Data for analysis:

"""

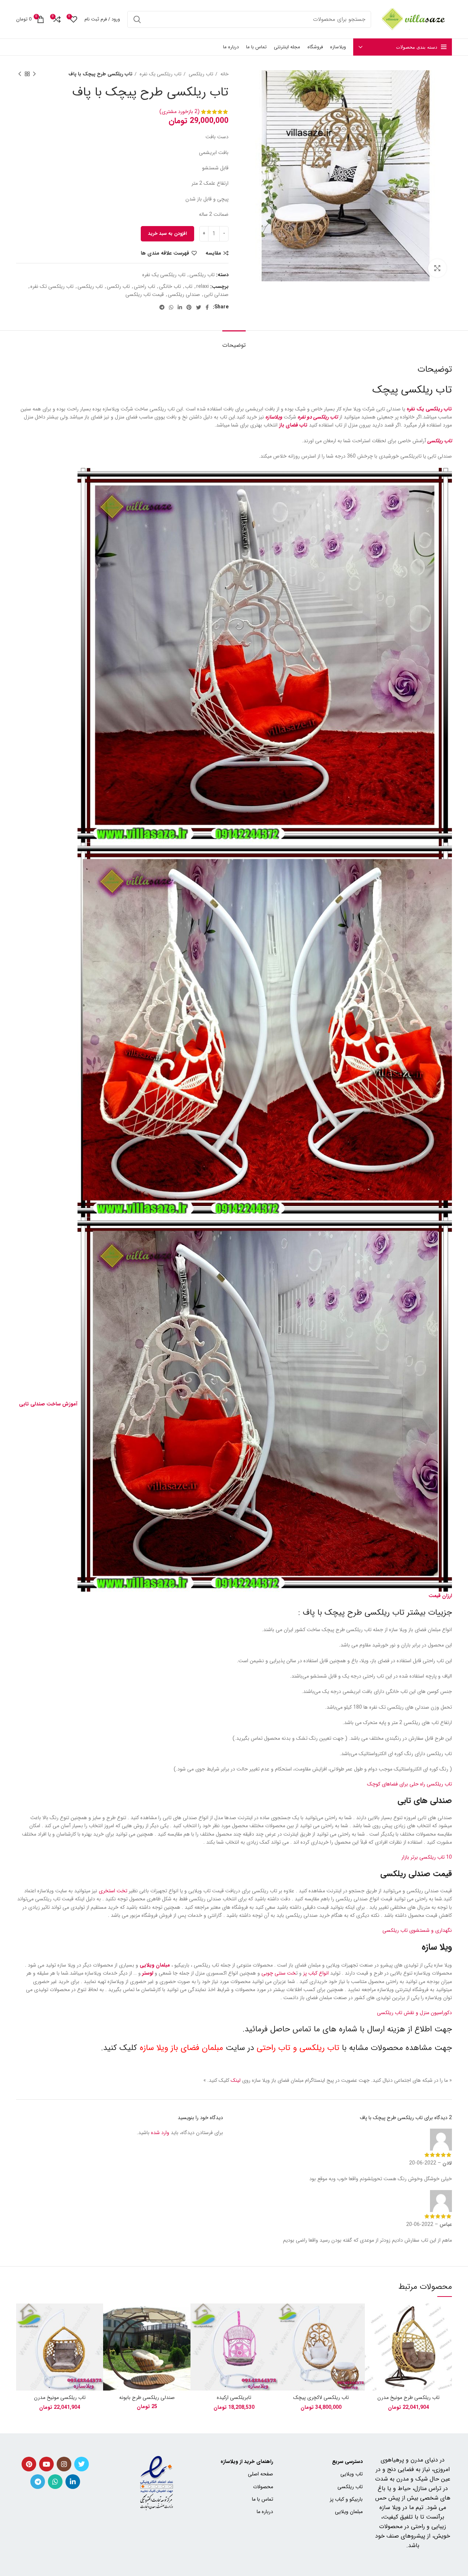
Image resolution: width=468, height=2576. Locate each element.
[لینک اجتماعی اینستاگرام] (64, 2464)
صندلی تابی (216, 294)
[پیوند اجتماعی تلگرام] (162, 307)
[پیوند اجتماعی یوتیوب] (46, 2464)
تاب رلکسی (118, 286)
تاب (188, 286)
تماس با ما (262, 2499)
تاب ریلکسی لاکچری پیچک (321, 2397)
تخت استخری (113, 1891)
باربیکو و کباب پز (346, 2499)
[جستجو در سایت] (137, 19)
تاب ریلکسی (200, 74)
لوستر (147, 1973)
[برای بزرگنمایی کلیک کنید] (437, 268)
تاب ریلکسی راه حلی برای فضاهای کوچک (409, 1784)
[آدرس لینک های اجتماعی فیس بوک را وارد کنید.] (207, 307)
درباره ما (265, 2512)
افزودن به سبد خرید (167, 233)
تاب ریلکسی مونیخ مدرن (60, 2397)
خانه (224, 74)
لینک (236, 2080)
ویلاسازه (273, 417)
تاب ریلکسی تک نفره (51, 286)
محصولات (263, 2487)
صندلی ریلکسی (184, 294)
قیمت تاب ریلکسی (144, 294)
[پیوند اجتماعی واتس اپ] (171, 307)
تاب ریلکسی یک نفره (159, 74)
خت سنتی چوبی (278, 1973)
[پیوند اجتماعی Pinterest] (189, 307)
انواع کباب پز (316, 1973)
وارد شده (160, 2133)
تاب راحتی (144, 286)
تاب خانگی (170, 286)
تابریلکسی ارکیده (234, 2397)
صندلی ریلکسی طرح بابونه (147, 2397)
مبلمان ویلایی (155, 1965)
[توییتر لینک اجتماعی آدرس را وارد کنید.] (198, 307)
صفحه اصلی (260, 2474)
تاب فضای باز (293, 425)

"""

This exercise calls for the complete listing, returned exactly and without images.

Image resolution: width=468, height=2576. Locate each element.
[لینک اجتماعی اینستاگرام] (64, 2464)
صندلی تابی (216, 294)
[پیوند اجتماعی تلگرام] (162, 307)
[پیوند اجتماعی یوتیوب] (46, 2464)
تاب رلکسی (118, 286)
تاب (188, 286)
تماس با ما (262, 2499)
تاب ریلکسی لاکچری پیچک (321, 2397)
تخت استخری (113, 1891)
باربیکو و کباب پز (346, 2499)
[جستجو در سایت] (137, 19)
تاب ریلکسی (200, 74)
لوستر (147, 1973)
[برای بزرگنمایی کلیک کنید] (437, 268)
تاب ریلکسی راه حلی برای فضاهای کوچک (409, 1784)
[آدرس لینک های اجتماعی فیس بوک را وارد کنید.] (207, 307)
درباره ما (265, 2512)
افزودن به سبد خرید (167, 233)
تاب ریلکسی مونیخ مدرن (60, 2397)
خانه (224, 74)
لینک (236, 2080)
ویلاسازه (273, 417)
تاب ریلکسی تک نفره (51, 286)
محصولات (263, 2487)
صندلی ریلکسی (184, 294)
قیمت تاب ریلکسی (144, 294)
[پیوند اجتماعی واتس اپ] (171, 307)
تاب ریلکسی یک نفره (159, 74)
خت سنتی چوبی (278, 1973)
[پیوند اجتماعی Pinterest] (189, 307)
انواع کباب پز (316, 1973)
وارد شده (160, 2133)
تاب راحتی (144, 286)
تاب خانگی (170, 286)
تابریلکسی ارکیده (234, 2397)
صندلی ریلکسی طرح بابونه (147, 2397)
مبلمان ویلایی (155, 1965)
[توییتر لینک اجتماعی آدرس را وارد کنید.] (198, 307)
صفحه اصلی (260, 2474)
تاب فضای باز (293, 425)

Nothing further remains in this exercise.